On Form 1040A, these are the tax credits (except the earned income credit) in the “Tax, credits, and payments” section on page 2. 
Do not enter the earned income credit from Form 1040EZ on this line.
18. Other taxes   On Form 1040, these are the taxes in the “Other Taxes” section on page 2. There are no “other taxes” on Forms 1040A and 1040EZ.
19. Federal income tax withheld   This is the amount you entered on the “Federal income tax withheld” line (on page 2 of Forms 1040 and 1040A; on page 1 of Form 1040EZ).
20. Payments   These are on the lines of your return where you entered estimated tax payments, the amount applied from your previous year's tax return, excess social security and tier 1 RRTA tax withheld, and amounts you paid with an extension to file (Form 2350 or Form 4868).

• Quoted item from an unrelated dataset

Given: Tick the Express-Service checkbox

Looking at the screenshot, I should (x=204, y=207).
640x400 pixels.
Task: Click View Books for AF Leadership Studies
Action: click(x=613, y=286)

How To Avoid Common Mistakes

Mistakes may delay your refund or result in notices being sent to you.

  • If you file Form 8379 separately, do not include a copy of your joint tax return. This will prevent delays in processing your allocation. Make sure to enclose copies of all Forms W-2 and W-2G for both spouses, and any Forms 1099 showing income tax withheld.

  • If you file Form 8379 with your joint tax return or amended joint tax return, enter “Injured Spouse” in the upper left corner of page 1 of your joint return.

  • Any dependency exemptions must be entered in whole numbers. Do not use fractions.

  • Items of income, expenses, credits and deductions must be allocated to the spouse who would have entered the item on his or her separate return.

  • Make sure the debt is subject to offset (for example, a legally enforceable past-due federal tax, state income tax, child or spousal support, state unemployment compensation debts, or other federal nontax debt, such as a student loan).